Record excerpts —
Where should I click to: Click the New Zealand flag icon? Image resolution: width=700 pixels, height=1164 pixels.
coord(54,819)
--
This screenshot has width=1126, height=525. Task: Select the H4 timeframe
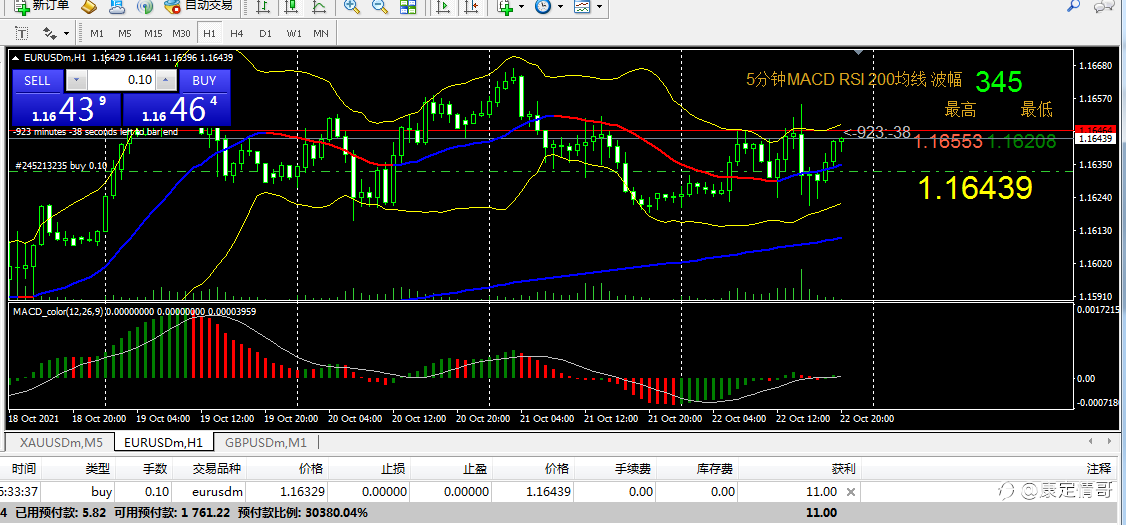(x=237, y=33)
--
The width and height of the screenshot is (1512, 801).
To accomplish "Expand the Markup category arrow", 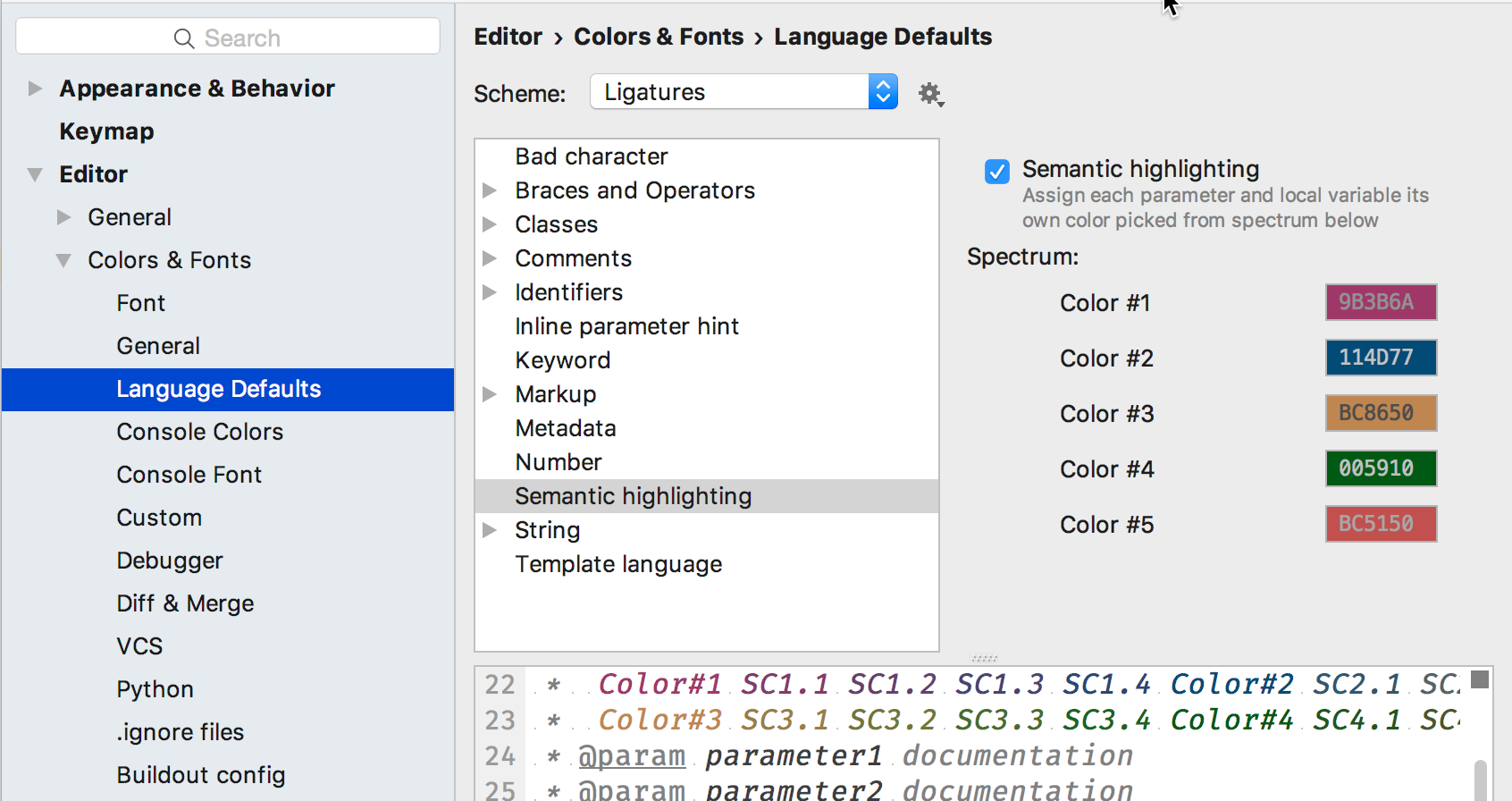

Task goal —
Only one stretch of the entries above is needed: the lines from the one containing "The width and" through the one containing "the Markup category". Copy it exactly, without the pictures.

Answer box —
The width and height of the screenshot is (1512, 801).
To accomplish "Expand the Markup category arrow", 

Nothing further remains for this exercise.